Realize that "tough love" can feel detrimental or abusive to an autistic person. We simply don't respond well to that kind of treatment, for a variety of reasons, not the least of which is that we tend to interpret things quite literally and cannot extrapolate loving intentions from apparently unloving behavior. Even if we *can* read your good intentions, you are probably just going to make us nervous and afraid of you.
To paraphrase Pat Parker, the first thing you do is to forget that I am autistic. Second, you must never forget that I am autistic. What this means is that I want to be perceived as a regular person with real and valid thoughts and feelings, just like anybody else, and I do not wish to be defined by a single aspect of who I am. But autism is also inseparable from me, it influences what I do, and if you wish to understand me, you need to be aware of it.
Find out why so many autistic people feel that people such as Jenny McCarthy, and organizations such as Cure Autism Now and Autism Speaks, do not speak for us and should not be allowed to. Do some research on your own and do not rely on me or other autistic people to educate you completely. I like talking about autism most of the time, but I am only human. I get burned out. I cannot be "on" all the time. Meet me halfway.
Finally, the most important thing you can do is to see me for no more and no less than what I am. Let go of the stereotypes about "lack of empathy" and math wizardry and "super male brains" and Rainman. Learn about autism from autistic people. Listen to our stories first, before the stories of the media and "experts" and well-meaning but misguided parents who just wish their babies were normal.
Where Can I Learn More?
Read anything you can by Temple Grandin, Tony Attwood, Valerie Paradiz, Liane Holliday-Willey, Jim Sinclair, Alyson Bradley, or any other author/advocate who is autistic or a trusted ally to autistic people.* See them speak, if you have the chance.
Read the forums at AsPlanet or Wrong Planet. Take the level of anger there with a grain of salt, as places where autistics gather tend to also serve as venting spaces, but do recognize that the anger and frustration are real and valid, even if it is occasionally based on misunderstanding.
Read at OASIS.
See Mozart and the Whale and try to appreciate the beauty in the couple's quirkiness. Keep in mind, however, that all movies are written for entertainment and thus tend to play into stereotypes. Take it as a story of how two individual autistic people could be, not as a documentary.

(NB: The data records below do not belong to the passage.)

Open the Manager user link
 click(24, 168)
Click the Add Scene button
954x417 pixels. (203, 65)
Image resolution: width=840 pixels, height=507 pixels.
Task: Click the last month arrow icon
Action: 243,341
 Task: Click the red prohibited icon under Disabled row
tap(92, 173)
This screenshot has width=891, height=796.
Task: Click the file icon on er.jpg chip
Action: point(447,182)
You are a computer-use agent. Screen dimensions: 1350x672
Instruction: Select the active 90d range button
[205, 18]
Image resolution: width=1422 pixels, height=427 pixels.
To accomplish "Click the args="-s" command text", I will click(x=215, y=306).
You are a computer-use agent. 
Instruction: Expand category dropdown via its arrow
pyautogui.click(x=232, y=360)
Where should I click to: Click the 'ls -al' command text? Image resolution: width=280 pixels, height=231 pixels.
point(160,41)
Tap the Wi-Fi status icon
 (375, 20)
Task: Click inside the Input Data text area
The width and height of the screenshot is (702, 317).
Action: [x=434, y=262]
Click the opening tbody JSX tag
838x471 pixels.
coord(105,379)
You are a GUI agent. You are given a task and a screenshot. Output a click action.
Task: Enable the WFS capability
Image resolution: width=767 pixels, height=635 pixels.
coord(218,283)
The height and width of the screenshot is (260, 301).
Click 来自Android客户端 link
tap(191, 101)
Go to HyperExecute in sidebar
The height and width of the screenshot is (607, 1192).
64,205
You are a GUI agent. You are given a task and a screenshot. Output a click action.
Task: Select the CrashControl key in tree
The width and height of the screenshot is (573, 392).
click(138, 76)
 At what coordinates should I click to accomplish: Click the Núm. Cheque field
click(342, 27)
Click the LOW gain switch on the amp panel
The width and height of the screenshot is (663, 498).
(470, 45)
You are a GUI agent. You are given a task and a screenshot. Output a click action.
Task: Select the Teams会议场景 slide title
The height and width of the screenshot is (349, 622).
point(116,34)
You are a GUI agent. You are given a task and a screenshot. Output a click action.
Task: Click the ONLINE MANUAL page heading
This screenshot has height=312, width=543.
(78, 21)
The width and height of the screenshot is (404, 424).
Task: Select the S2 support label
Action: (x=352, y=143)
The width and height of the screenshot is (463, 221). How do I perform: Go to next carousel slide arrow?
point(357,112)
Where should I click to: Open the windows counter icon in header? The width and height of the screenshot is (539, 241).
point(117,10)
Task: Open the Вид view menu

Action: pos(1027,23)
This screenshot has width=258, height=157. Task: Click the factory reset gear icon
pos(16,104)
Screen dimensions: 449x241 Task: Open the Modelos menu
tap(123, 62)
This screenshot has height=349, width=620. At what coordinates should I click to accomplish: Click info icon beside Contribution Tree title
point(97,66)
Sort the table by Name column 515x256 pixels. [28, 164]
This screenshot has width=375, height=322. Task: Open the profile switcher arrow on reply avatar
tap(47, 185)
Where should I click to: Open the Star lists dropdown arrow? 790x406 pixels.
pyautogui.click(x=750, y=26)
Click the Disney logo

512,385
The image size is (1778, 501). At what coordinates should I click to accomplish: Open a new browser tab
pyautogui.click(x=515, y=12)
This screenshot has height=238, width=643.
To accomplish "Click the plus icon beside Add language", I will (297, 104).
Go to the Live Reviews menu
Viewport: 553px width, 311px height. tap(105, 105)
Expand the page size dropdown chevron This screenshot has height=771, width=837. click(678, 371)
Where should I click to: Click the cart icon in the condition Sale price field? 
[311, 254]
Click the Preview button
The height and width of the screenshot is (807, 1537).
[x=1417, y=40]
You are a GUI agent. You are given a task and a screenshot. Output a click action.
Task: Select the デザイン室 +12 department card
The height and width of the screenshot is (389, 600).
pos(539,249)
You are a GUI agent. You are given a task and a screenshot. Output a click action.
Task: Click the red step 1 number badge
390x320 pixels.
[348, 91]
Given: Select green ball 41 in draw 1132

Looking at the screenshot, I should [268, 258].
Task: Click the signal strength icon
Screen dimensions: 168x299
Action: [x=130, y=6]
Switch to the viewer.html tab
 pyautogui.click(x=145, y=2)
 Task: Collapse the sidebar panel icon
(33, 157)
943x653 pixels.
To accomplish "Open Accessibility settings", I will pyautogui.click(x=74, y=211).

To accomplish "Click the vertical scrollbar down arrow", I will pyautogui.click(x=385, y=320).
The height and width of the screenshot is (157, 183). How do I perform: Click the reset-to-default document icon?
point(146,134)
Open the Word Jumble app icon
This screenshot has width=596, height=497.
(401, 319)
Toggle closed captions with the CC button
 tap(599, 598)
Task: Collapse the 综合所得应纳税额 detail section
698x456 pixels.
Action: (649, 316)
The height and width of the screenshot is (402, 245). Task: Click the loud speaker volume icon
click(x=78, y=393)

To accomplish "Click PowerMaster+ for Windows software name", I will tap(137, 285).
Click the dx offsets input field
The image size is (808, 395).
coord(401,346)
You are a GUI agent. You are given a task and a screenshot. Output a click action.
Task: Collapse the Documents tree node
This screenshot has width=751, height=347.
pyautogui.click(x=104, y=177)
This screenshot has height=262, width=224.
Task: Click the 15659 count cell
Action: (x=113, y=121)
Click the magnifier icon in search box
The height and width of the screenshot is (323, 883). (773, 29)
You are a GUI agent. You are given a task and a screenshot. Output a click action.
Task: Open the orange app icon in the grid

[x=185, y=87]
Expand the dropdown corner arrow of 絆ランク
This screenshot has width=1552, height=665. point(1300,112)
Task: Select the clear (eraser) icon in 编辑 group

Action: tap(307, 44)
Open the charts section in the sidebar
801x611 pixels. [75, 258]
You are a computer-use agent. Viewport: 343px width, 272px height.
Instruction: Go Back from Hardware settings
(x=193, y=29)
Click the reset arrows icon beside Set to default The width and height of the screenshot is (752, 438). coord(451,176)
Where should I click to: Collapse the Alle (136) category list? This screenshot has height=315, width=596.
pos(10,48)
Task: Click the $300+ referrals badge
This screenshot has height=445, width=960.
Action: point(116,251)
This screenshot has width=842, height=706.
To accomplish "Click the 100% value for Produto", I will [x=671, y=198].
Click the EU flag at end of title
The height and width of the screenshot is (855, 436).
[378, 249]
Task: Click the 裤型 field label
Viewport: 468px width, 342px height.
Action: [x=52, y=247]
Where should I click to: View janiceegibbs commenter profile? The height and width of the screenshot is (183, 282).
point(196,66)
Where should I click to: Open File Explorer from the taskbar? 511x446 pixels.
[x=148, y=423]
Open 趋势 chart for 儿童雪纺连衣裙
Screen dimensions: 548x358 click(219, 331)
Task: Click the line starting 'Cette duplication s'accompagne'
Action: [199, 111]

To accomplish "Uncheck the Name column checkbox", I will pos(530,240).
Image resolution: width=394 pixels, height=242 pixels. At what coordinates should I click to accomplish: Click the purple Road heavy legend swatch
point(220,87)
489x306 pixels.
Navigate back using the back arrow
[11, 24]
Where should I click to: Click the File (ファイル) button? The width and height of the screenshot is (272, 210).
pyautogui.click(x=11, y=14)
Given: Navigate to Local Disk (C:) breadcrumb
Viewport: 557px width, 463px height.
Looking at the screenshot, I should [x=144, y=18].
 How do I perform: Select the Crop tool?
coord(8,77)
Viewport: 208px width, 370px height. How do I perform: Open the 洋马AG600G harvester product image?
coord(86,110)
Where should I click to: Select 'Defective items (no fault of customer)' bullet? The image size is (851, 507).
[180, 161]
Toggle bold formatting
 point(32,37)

How Many Closets Do You Have, Anyway?
Oh baby, I've come out of so many closets Tyra Banks could fit her whole wardrobe and have space leftover. There are more, trust me. But this was a pretty dank one. I feel better now *grin*
*Note the prevalence of women in this list; the only man, Tony Attwood (Jim Sinclair is intersex and agendered) is an expert rather than an autistic person. A full discussion of the prevalence of autism among female-bodied persons is beyond the scope of this post, but suffice it to say that the oft-quoted three-to-one ratio of autistic boys vs. autistic girls is almost certainly vastly overestimated.